__Exercise text__
****************************************

# simple and clean website design



## BWC07 (May 5, 2009)

It is important when designing a website and e-commerce site that you have a very clean design that speaking to your target audience.


----------



## LordRomulus (May 9, 2009)

simple and to the point yes.


----------



## T Shirt Time (Mar 18, 2013)

Can anyone recommend a company to build an E Commerce site for us?


----------



## VeeLove (Jul 18, 2010)

woocommerce is a great starter. DecoNetwork and InkSoft are also options.


----------



## ShirlandDesign (Nov 29, 2009)

> Blank Tees Make Me Cry



when they are needed at 9:00 tomorrow morning, and the stencils are drying as we speak.


----------



## VeeLove (Jul 18, 2010)

ShirlandDesign said:


> when they are needed at 9:00 tomorrow morning, and the stencils are drying as we speak.


tell me about it! 
Post pics of the shirts and you after your done in the morning, give us all hope lol.


----------



## ShirlandDesign (Nov 29, 2009)

The only 2 screens left in the rack coated were a 85 and a 230 that had been in there for a few weeks.

Our 1400 that is normally used for films was needing a magenta cartridge and refusing to cooperate. Tried disabling the ink monitor, didn't work. Used a Dremmel tool to "modify" a black cartridge to fit in the magenta slot, no good. So we ended up splicing letter sized vellum's from the glass etching end of the shop to burn the stencils.

Banged out 30 2 color l.c.'s and 30 2 color full backs in right at an hour (including cleaning the ink and re registering).

****************************************

__Data records__
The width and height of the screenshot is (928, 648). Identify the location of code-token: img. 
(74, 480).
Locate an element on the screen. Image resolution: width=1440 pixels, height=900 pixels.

****************************************

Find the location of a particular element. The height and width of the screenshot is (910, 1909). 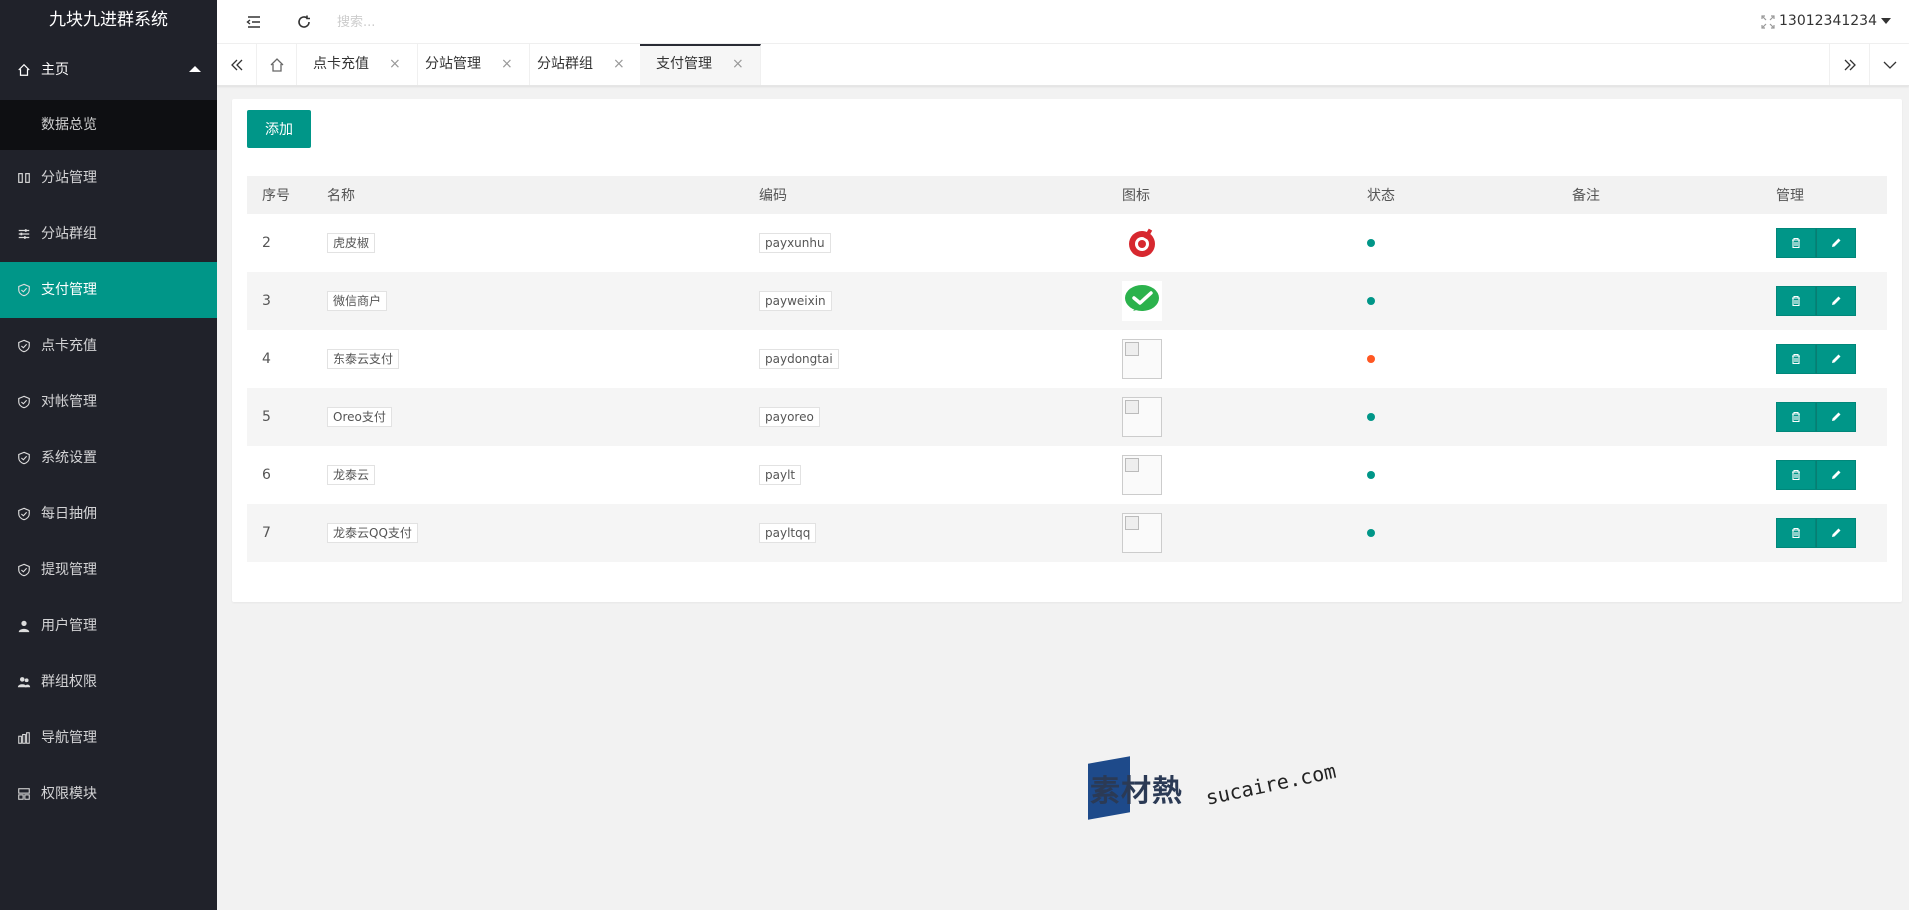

****************************************

__Written task 1__
In the forum thread, which two options does VeeLove name alongside woocommerce?
__Written task 2__
Transcribe the part of the forum thread starting at "## T Shirt Time" and ending at "are also options.".
Work only from the forum thread; the lines play no part.

__Task answer 1__
DecoNetwork and InkSoft.

__Task answer 2__
## T Shirt Time (Mar 18, 2013)

Can anyone recommend a company to build an E Commerce site for us?


----------



## VeeLove (Jul 18, 2010)

woocommerce is a great starter. DecoNetwork and InkSoft are also options.